→ Your tasks:
1. According to the drink dispenser description, what material is the flavor diffuser made of?
2. Pick up the drink dispenser description after its final sentence and carry on writing it.

--- start Source ---

Still referring to FIG. 1, underneath the power button 2 and lights are two additional buttons. The soda water dispensing button 10 is located on the right. When the soda water dispensing button 10 is pushed, the machine will dispense a carbonated beverage in a steady stream. If there is no flavor bullet 300 inserted in the flavor port 8, then the machine will dispense just soda water, as long as the door 9 to the flavor port 8 is closed. If there is a flavor bullet in the flavor port 8, then the machine will dispense a flavored, carbonated beverage of choice. While the soda water dispensing button 10 is being pressed, the machine will continue to dispense the beverage. This allows a user to choose the serving size he or she wishes to consume. By pressing the soda dispensing button 10 for a short time, the machine will dispense a small amount of beverage. If a user presses the soda dispensing button 10 for a longer period of time, then the machine will dispense a larger serving of beverage.
To the left of the soda water dispensing button 10, is the water dispensing button 12. When a user pushes the water dispensing button 12, the machine will dispense non-carbonated water if there is no flavor bullet in the flavor port 8. If there is a flavor bullet in the flavor port 8, then the machine will dispense a non-carbonated drink, such as juice or a sports drink. The water dispensing button 12 typically works like the soda dispensing button 10. A user can choose the serving size based on the length of time he or she holds down on the water dispensing button 12.
Still looking at FIG. 1, when the drink dispenser dispenses a beverage, the contents, i.e. syrup and water, flow through the flavor diffuser 14. The diffuser 14 aids in mixing the syrup and water by slowing down the flow of the liquids. The diffuser 14 may be a commercially available product or it may be a diffuser 14 specially fitted to accompany the present invention. The diffuser 14 aids in making the taste of the beverages consistent. The diffuser 14 is made of a dishwasher safe plastic and can be easily washed to maintain a consistent quality to the drinks. Once the drink has been mixed in the diffuser 14, the drink will be dispensed through the nozzle 16. The nozzle 16 will also be made of a dishwasher safe material and is capable of being removed and replaced.

--- end Source ---
--- start Data section ---

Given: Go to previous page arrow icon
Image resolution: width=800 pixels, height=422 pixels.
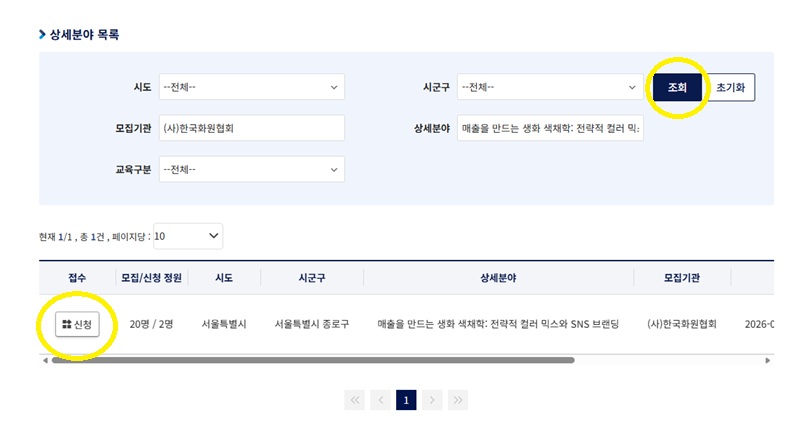Looking at the screenshot, I should (381, 400).
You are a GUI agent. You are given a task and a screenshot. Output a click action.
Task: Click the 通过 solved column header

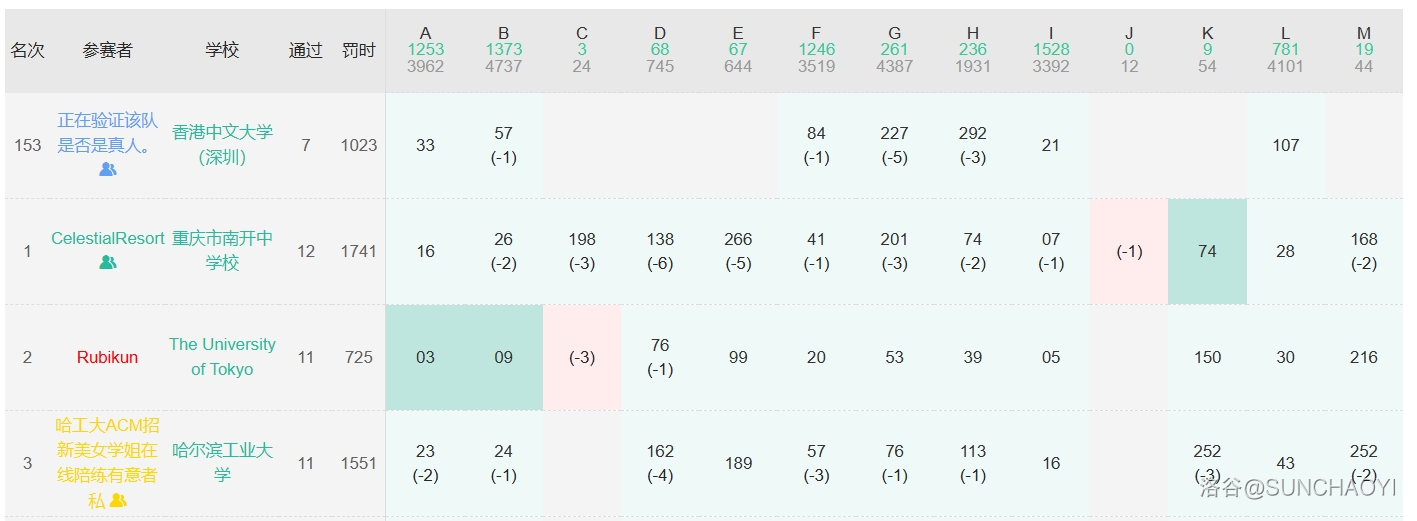(305, 50)
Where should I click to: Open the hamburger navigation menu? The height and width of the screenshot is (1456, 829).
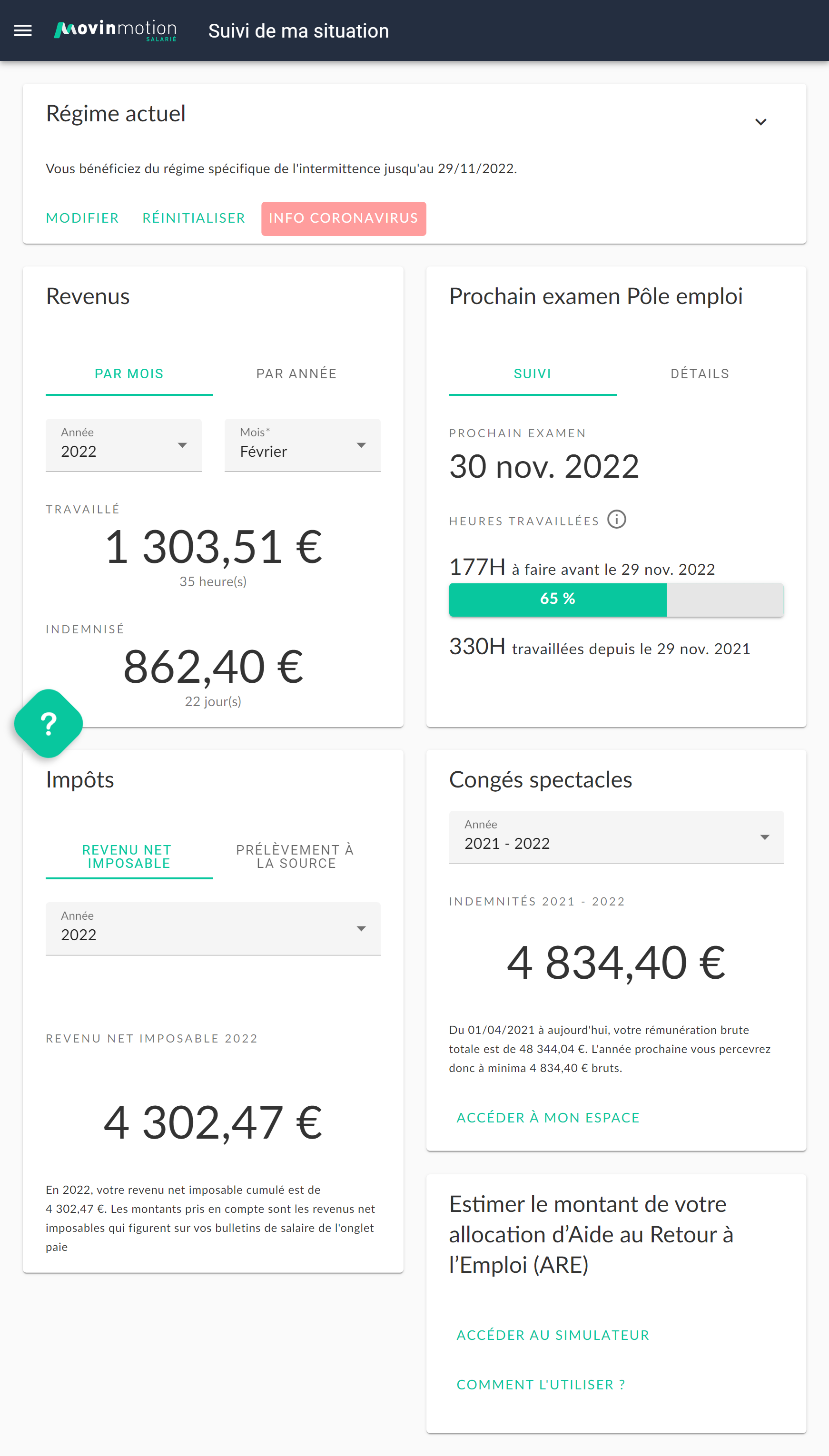pos(23,31)
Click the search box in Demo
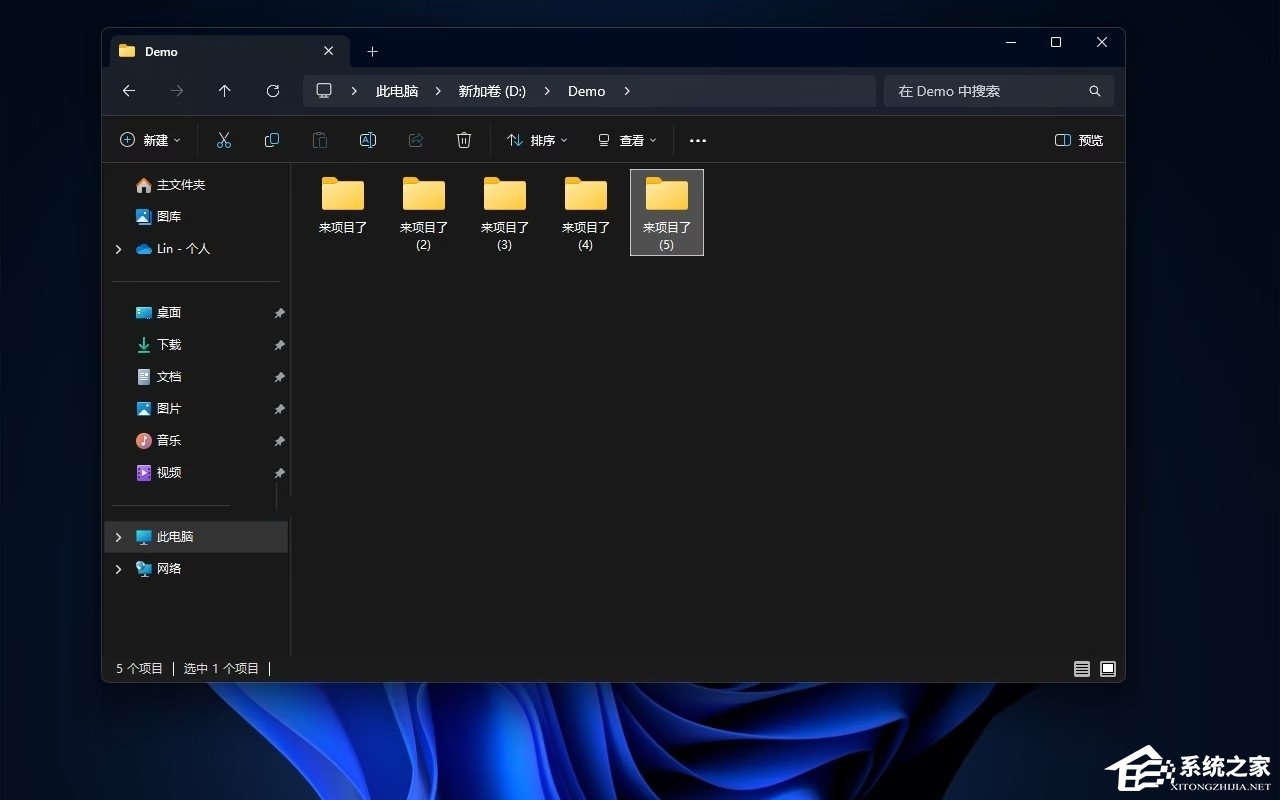This screenshot has height=800, width=1280. tap(990, 91)
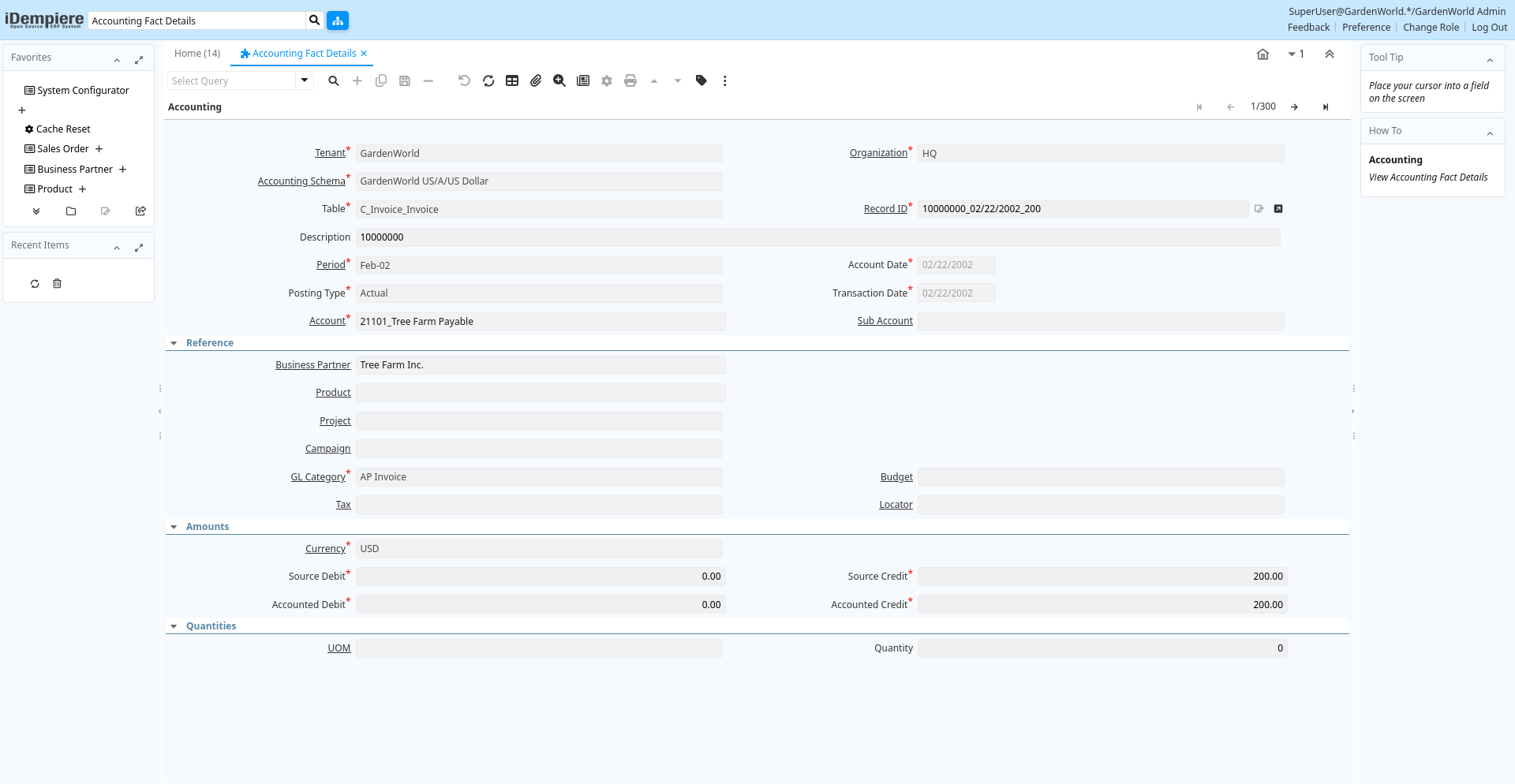This screenshot has width=1515, height=784.
Task: Open the menu tree icon beside search
Action: (338, 21)
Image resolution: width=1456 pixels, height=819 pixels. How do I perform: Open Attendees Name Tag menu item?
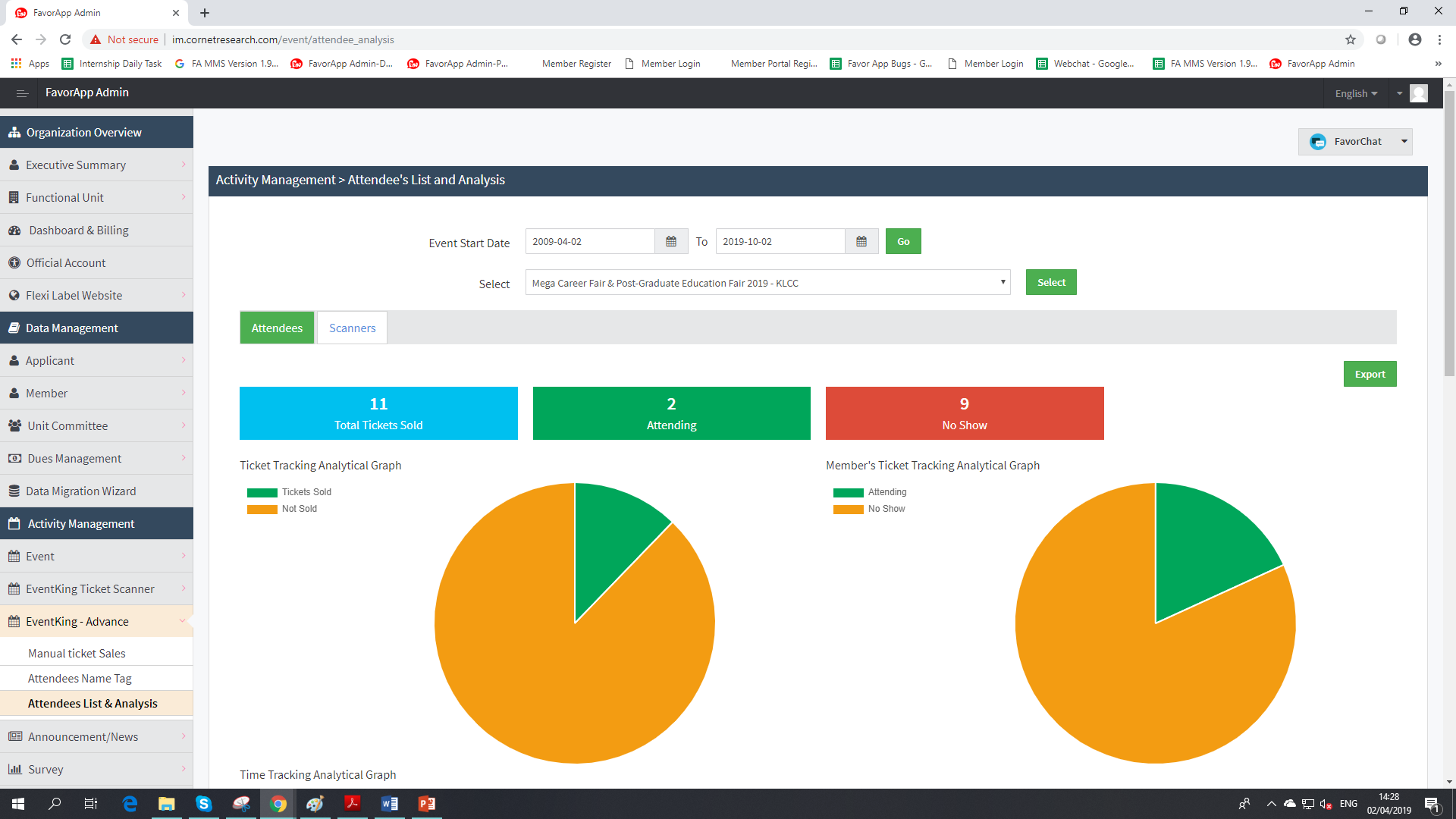pos(80,678)
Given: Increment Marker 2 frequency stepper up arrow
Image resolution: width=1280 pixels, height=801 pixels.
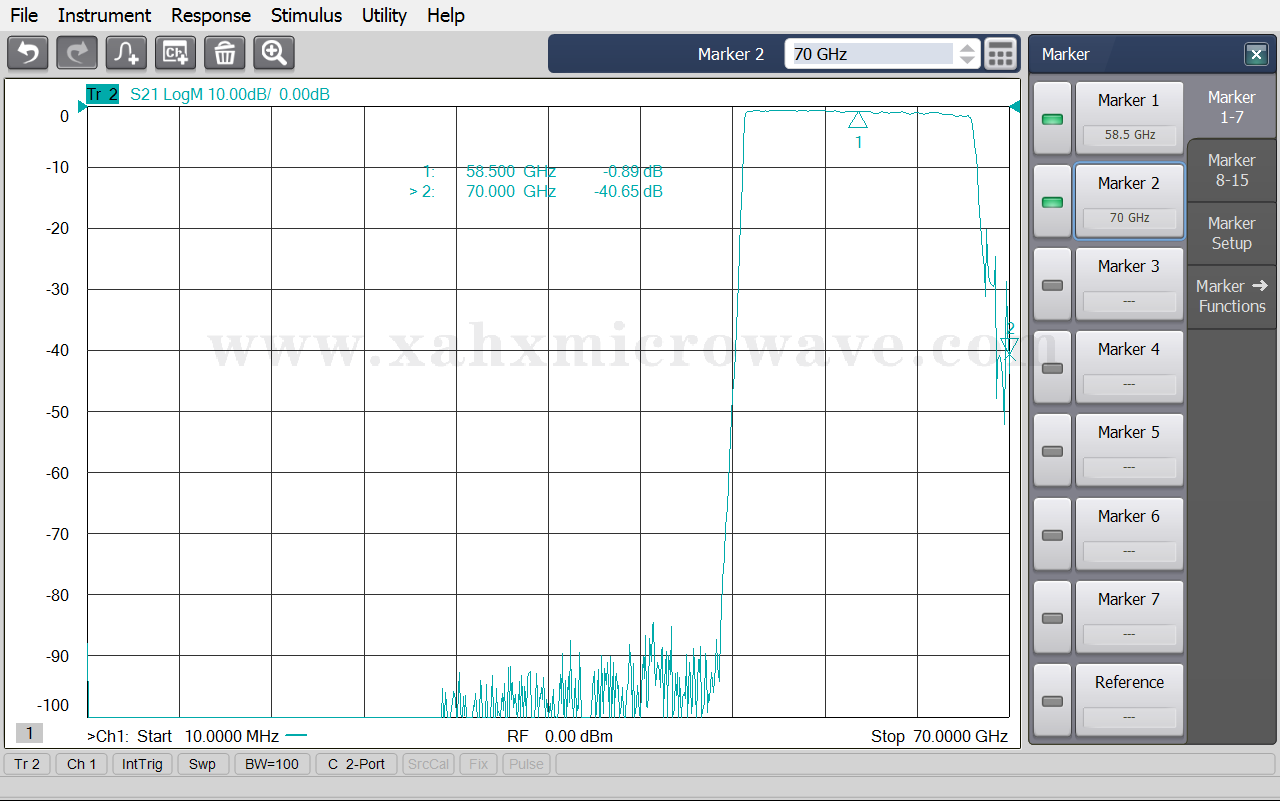Looking at the screenshot, I should [967, 47].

--- end Data section ---

→ Answers to each task:
1. A dishwasher safe plastic.

2.
FIG. 1 shows the base of the machine, there is a drip tray 18 and a splash guard 20. The drip tray 18 is a shallow container at the base of the machine. The drip tray 18 can trap liquid that inadvertently drips from the nozzle 16. A splash guard 20 covers the top of the drip tray 18. The splash guard 20 has a grill like surface that allows liquids to trickle into the drip tray 18. The splash guard 20 minimizes splash that might occur from an accidental spill. Both the drip tray 18 and the splash guard 20 are removable and made of a dishwasher safe material.
The drinks that are dispensed from the machine are preferably cold by virtue of a thermoelectric chiller 22. The thermoelectric chiller 22 works by having current flow through two conductors. The thermoelectric chiller 22 uses thermoelectric technology to chill the temperature of the water so that drinks dispensed from the machine are at a cool temperature as if they had just come out of a refrigerator. When current flows through two different conductors, heat can be generated or removed at the junction point. A thermoelectric mechanism creates a hot sink and a cold sink and heat can be extracted away from the chiller using a fan. The cold sink lowers the temperature of the water. This is similar to technology found in dispensers that dispense cold filtered water. When the power to the machine described in the present invention is turned on, the thermoelectric chiller 22 will begin to chill water stored in the machine. If the user choses to connect the machine to a live water line, then the thermoelectric technology will work in a similar manner to filtered water dispenser.
Looking at FIG. 1, just below the thermoelectric cooler 22 is a light 24. In this embodiment, the two strips just below the cooler light up when the machine is turned on. The light 24 provides illumination if the lighting is minimal. The machine can also be made without the light 24. In the preferred embodiment, if the user holds down on the power button 2 for five seconds, the light 24 will dim to 50% capacity and if the user holds down the power button 2 for ten seconds the light 24 will turn off while the machine will remain on. In one embodiment, the machine will automatically turn off after a period of inactivity. However, the refrigeration will remain on as long as the machine is plugged in.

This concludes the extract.